MUMBAI, November 17: The restrictions on use of liquefied petroleum gas (LPG) as fuel for motor vehicles are likely to be lifted very soon by the ministry of petroleum. This was announced by the Union petroleum minister, Vazhapadi K Ramamurthy at a press conference here on Tuesday.Once allowed, the LPG market is expected to witness a significant expansion and the private operators are likely to benefit. Presently, the private sector operators have to contend with retail LPG which is supplied at a subsidy of Rs 72 per cylinder.
Ramamurthy also hinted at a possible reduction in diesel prices in the near term following considerable fall in the international prices of crude. But he ruled out the possibility of a reduction in petrol prices in the near future.

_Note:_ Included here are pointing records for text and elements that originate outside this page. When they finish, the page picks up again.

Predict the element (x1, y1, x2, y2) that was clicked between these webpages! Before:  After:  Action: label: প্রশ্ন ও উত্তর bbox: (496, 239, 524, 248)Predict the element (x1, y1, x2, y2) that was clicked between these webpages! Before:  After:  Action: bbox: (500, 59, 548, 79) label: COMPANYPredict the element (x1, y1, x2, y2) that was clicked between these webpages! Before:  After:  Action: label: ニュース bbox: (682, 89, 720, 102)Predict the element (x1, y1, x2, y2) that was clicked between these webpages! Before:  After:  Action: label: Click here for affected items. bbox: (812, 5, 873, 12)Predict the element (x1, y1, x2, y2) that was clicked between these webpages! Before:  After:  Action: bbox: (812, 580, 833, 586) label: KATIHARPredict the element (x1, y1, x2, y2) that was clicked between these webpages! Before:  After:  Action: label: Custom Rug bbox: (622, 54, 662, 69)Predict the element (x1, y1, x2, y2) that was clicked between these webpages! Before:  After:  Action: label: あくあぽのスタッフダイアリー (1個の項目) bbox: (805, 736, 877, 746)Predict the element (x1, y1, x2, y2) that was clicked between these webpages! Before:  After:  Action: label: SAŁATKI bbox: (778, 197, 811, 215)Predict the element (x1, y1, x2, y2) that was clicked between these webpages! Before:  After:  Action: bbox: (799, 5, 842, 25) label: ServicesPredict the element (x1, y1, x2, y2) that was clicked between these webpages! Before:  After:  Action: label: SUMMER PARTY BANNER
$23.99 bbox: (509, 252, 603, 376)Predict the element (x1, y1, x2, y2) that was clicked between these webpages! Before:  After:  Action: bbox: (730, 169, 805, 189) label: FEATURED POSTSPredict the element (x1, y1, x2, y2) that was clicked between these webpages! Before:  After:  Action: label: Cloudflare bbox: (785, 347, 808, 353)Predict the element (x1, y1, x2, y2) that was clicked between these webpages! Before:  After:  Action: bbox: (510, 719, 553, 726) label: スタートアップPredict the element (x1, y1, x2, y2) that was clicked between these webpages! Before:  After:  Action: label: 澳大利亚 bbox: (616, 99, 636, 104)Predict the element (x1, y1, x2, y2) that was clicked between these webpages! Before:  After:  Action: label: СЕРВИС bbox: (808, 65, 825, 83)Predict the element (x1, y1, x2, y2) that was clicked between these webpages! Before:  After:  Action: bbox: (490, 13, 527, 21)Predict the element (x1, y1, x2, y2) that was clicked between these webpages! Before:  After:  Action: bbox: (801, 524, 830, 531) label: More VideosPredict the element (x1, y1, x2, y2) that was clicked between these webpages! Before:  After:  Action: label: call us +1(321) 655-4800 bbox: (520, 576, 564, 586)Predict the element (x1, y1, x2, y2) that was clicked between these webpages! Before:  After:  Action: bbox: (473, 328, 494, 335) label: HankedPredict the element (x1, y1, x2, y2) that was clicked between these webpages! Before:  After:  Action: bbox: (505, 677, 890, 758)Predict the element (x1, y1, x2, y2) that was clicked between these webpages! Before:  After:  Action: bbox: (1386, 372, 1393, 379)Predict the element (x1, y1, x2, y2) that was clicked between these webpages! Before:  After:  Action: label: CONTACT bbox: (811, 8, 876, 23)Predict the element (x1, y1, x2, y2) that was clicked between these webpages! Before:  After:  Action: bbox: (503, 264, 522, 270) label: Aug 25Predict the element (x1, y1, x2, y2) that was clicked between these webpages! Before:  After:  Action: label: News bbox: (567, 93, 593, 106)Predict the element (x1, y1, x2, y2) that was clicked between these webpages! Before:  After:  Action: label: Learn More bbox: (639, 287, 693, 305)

Emphasising that there was no roll back of reforms in the petroleum sector, he added that a package of further reforms is being prepared and discussions are on among the secretaries of the petroleum, finance and commerce ministries to finalise thedetails. Ramamurthy at the same time said that withdrawal of subsidy would require a major political decision.
He denied involvement of any kick-back on IOC-Reliance deal whereby former would buy 50 per cent of latter's production for marketing. He refuted Subramanian Swamy's charge that the agreed price was artificially high by saying that the price would be as per the monthly import parity price.
Commenting on the whole issue, Ramamurthy said that at the time of granting licence to both Reliance and Essar for setting up a refinery the Narasimha Rao government had assured that the Central Government would provide the necessary marketing arrangement for disposing of the products of the companies. This was because under the existing rules except for IOC, BPCL, HPCL and IBP no other entity can market petroleum products.
It is as per the agreed condition that a MoU was signed between Reliance and IOC for IOC to market 50 per cent of Reliance's output from its refinery, Ramamurthy said. The balance 50 percent would be sold to HPCL, IBP and BPCL.
Ramamurthy has denied any interference by his ministry in the Arochem issue. The dispute between the promoters SPIC and MRL has come close to being resolved with MRL board clearing a proposal to withdraw from the project. At the same time MRL CMD V Shyam Sunder put in his papers giving way to reports that he did so as he was unhappy with the stand of the petroleum ministry on the issue which was favouring SPIC.
Ramamurthy said that Shyam Sunder was resigning as he is moving to a private refinery. As per the settlement between the two, SPIC will pay MRL the cost incurred so far along with interest and MRL will be allotted three-fourth of the land while SPIC will get one-fourth for the Arochem project, he added. The agreement, he said, has not yet reached the ministry for its clearance.